Mudança de perfil e expectativas políticas
A gestão de Nunes Marques terá como vice-presidente o ministro André Mendonça, também egresso das indicações de Bolsonaro. Para lideranças do PL, a expectativa é de uma administração pautada pela imparcialidade e por um distanciamento em relação ao perfil de gestão do atual presidente do Tribunal, Alexandre de Moraes. Aliados do ex-presidente Jair Bolsonaro frequentemente criticaram a atuação de Moraes, especialmente no que diz respeito ao combate à desinformação.
Em um gesto de formalidade institucional, Nunes Marques convidou o presidente Luiz Inácio Lula da Silva e todos os ex-presidentes da República para a cerimônia de posse, incluindo Jair Bolsonaro e Fernando Collor de Mello.

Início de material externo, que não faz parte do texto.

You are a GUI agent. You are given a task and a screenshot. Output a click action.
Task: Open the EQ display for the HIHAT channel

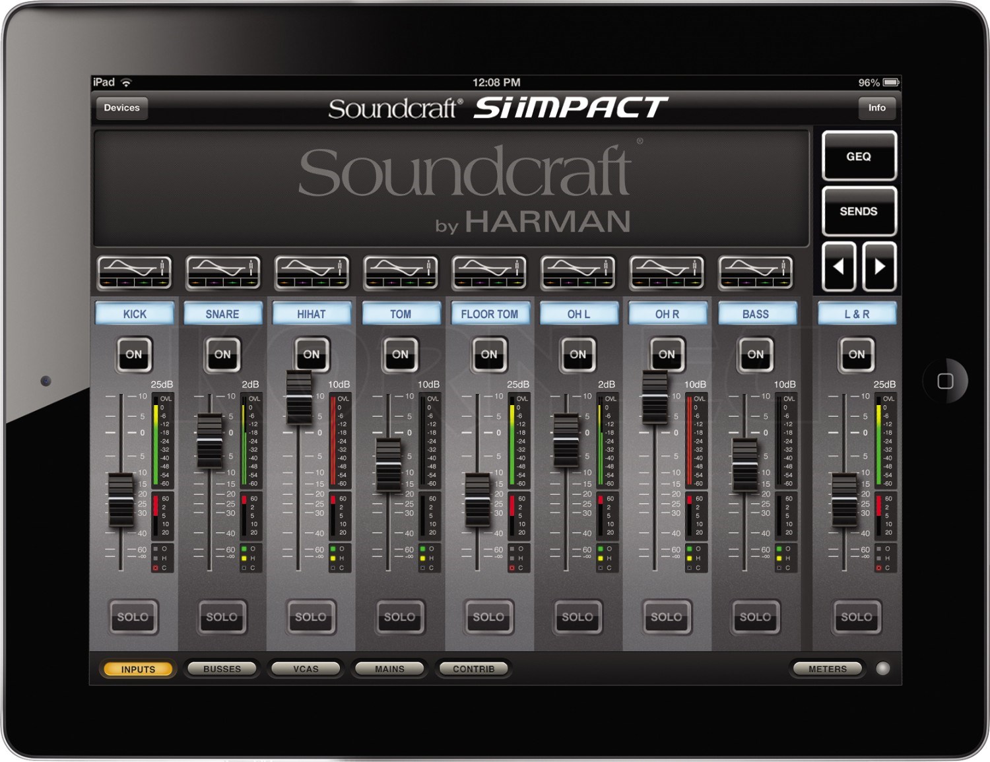click(x=311, y=270)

Temores do PT sobre a proatividade da Corte
Embora integrantes do Partido dos Trabalhadores mantenham diálogo com o novo presidente do TSE e relatem disposição ao entendimento, existe um receio interno sobre a possibilidade de a Corte adotar uma postura menos intervencionista que a gestão anterior.
O alerta petista concentra-se no impacto das fake news e na evolução das ferramentas de inteligência artificial no processo eleitoral. Em 2022, sob o comando de Alexandre de Moraes, o TSE adotou medidas céleres para a exclusão de conteúdos considerados falsos, inclusive com a possibilidade de remoção de publicações idênticas de ofício, sem a necessidade de provocação do Ministério Público.
A preocupação reside no fato de que, sem a proatividade institucional característica do ciclo anterior, a propagação de desinformação possa ganhar velocidade, dificultando a regulação do ambiente digital durante o período de campanha.
Apesar das apreensões, fontes próximas ao ministro indicam que ele tem demonstrado abertura para ouvir demandas de diferentes espectros políticos, mantendo a expectativa de que o tribunal atue como um árbitro técnico do processo democrático.